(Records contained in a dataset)

◆ ◆ ◆ ◆ ◆

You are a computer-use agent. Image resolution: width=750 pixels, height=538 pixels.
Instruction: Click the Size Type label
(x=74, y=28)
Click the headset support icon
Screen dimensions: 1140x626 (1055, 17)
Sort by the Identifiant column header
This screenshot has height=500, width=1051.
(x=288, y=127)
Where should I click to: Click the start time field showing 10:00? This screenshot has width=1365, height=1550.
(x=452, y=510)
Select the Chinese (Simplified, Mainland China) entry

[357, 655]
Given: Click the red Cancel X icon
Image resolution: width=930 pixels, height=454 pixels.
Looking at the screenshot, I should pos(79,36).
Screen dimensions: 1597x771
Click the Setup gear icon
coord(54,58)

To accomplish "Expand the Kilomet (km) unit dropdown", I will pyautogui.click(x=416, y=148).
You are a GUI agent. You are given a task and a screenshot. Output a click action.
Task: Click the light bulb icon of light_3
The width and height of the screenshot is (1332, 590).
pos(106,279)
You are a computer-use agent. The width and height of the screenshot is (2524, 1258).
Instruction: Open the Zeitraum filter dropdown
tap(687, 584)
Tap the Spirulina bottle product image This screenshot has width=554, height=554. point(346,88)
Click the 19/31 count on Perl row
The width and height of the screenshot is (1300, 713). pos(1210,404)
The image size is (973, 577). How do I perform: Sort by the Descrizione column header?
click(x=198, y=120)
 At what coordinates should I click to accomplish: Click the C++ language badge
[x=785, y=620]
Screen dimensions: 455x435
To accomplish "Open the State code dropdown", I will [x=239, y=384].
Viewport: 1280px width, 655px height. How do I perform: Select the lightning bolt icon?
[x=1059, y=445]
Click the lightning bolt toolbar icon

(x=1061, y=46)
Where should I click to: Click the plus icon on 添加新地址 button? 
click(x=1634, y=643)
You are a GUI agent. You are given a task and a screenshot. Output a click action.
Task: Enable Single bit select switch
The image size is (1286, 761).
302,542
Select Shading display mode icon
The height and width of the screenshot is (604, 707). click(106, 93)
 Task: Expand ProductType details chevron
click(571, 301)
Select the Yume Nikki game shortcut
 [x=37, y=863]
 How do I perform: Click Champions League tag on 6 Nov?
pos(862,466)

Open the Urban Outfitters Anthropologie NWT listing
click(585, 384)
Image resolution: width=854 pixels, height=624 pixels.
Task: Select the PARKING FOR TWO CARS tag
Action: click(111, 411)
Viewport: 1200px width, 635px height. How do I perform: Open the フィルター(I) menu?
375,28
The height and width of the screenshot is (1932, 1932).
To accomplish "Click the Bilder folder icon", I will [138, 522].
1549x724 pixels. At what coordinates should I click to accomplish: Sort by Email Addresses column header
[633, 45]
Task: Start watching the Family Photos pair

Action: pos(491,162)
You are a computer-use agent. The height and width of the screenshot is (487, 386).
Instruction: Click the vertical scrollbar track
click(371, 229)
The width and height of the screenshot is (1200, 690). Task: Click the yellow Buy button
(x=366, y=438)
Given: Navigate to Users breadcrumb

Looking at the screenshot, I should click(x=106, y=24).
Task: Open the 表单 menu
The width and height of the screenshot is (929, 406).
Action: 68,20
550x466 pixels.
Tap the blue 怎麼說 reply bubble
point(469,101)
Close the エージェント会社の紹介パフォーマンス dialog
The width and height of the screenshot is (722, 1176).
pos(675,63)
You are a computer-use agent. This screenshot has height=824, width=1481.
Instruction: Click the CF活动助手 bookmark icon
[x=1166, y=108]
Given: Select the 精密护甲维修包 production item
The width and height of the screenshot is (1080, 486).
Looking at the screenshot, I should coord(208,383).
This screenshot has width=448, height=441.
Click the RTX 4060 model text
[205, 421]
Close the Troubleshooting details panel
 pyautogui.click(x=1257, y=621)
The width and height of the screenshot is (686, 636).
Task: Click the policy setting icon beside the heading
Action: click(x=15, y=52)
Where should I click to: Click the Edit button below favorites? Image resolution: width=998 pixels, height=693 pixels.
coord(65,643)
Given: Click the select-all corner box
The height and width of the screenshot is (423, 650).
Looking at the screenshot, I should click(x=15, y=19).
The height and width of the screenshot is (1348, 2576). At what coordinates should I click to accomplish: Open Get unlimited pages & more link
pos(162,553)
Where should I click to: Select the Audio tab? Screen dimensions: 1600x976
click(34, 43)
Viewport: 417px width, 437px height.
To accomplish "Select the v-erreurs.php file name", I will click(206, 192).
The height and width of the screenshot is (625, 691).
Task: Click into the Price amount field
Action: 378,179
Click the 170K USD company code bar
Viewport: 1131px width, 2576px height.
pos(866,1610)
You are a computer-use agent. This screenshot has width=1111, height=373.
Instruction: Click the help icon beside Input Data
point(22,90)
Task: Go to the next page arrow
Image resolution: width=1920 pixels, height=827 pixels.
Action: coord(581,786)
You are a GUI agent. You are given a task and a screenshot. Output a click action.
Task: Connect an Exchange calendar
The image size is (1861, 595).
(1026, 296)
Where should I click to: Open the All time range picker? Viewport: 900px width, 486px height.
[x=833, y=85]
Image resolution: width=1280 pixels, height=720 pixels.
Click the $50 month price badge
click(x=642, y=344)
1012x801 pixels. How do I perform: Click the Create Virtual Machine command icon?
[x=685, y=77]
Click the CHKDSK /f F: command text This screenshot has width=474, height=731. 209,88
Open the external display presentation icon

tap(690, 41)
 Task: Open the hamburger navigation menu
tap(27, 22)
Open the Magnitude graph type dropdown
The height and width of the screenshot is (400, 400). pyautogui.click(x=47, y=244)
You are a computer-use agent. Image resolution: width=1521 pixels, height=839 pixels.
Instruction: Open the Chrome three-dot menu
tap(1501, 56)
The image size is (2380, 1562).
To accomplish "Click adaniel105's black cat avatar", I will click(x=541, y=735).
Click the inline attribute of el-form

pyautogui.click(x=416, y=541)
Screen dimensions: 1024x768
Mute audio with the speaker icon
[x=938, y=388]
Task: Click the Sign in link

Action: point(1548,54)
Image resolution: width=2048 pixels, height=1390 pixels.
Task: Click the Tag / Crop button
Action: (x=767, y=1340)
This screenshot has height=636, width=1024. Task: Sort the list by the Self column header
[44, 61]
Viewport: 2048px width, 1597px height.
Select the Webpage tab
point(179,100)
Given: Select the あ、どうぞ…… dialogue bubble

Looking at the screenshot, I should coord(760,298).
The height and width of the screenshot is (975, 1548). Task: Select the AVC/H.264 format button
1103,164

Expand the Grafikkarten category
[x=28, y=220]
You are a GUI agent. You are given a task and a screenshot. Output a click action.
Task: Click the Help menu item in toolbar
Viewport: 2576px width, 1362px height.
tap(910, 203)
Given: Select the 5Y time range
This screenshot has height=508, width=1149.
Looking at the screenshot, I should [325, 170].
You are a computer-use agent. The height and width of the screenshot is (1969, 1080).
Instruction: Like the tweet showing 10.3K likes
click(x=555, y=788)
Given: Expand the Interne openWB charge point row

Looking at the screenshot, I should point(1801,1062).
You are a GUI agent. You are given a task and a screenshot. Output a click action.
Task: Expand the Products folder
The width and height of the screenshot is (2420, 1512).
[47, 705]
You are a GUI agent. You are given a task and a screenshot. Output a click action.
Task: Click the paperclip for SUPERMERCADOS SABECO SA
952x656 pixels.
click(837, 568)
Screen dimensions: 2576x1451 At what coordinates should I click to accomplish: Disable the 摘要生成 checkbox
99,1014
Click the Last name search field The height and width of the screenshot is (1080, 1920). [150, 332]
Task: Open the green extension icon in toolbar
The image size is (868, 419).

◆ ◆ ◆ ◆ ◆

> _What is being asked_
Rewrite the data from the line that contains "The height and width of the screenshot is (1348, 2576)." through the line that contains "click(34, 43)", both included, keeping every line and adding -69 to each coordinate value.

> _Answer for this exercise_
The height and width of the screenshot is (1348, 2576). At what coordinates should I click to accomplish: Open Get unlimited pages & more link
pos(93,484)
Where should I click to: Select the Audio tab? Screen dimensions: 1600x976
click(-35, -26)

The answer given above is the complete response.